Illustration by Trịnh Lập |
by Nguyễn Mỹ Hà
It’s official: The imported maple trees along Hà Nội’s Nguyễn Chí Thanh Boulevard are to be removed. Five years after they were planted in the hope of providing local people with some red and yellow hues during the capital’s beautiful autumn, which has long inspired musicians and poets, the trees simply could not survive the weather.
Picturesque autumnal scenes from Europe, North America, and even South Korea have become popular among people content to see them online or keen to take in the sight with their own eyes.

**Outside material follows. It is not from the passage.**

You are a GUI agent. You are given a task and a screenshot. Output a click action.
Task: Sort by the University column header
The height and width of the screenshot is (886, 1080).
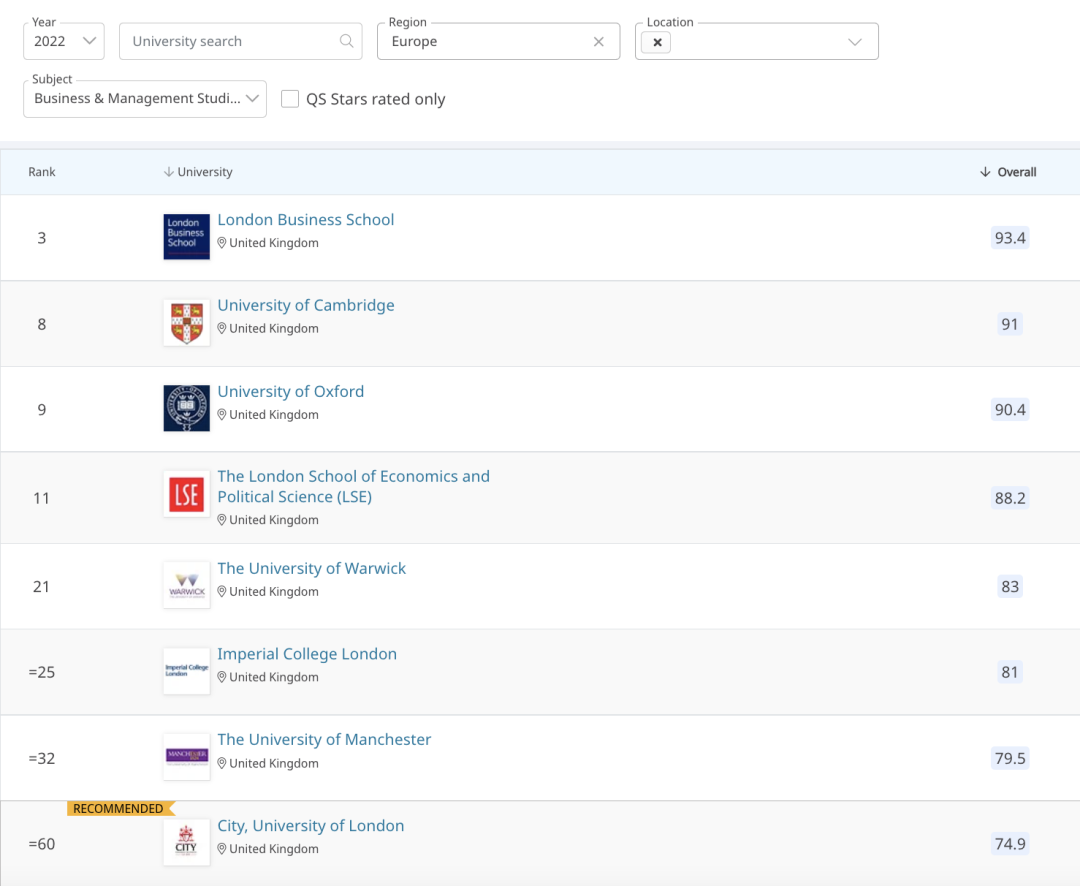pyautogui.click(x=198, y=172)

The maple trees were supposed to offer a little of the same at home.
But their biological needs were never really taken into account. On the one hand, it’s sad that movie-like autumn scenery won’t colour Hà Nội, while on the other it’s a wake-up call for those who spend too much time and effort looking elsewhere for beauty.
There was a time, back in the early 2000s, when Nguyễn Chí Thanh won the Ministry of Transport’s “Best Street” competition more than once. Now, though, all you’ll see are near-dying trees.
It was built in the mid-1990s and was bare for quite some time. Acacia trees were initially planted, a low-cost, low-maintenance leafy tree that provided shade during Hà Nội’s blistering summer, where temperatures can nudge 40 degrees Celsius.
Though not a precious hardwood, of which Việt Nam’s forests boast many, the acacias grew healthily and provided what was wanted: greenery, shade, and osmosis.
Photos of the green boulevard won many contests, and even though the trees are on the way out it still remains a beautiful thoroughfare in the memories of many.
A popular Vietnamese saying has it: “giàu đổi bạn, sang đổi vợ”, or one changes friends when rich, and one changes wives after moving up the social ladder. So, the wealthier Hà Nội of 2015, under the then mayor Nguyễn Thế Thảo, decided that the acacias needed to be replaced by expensive hardwoods.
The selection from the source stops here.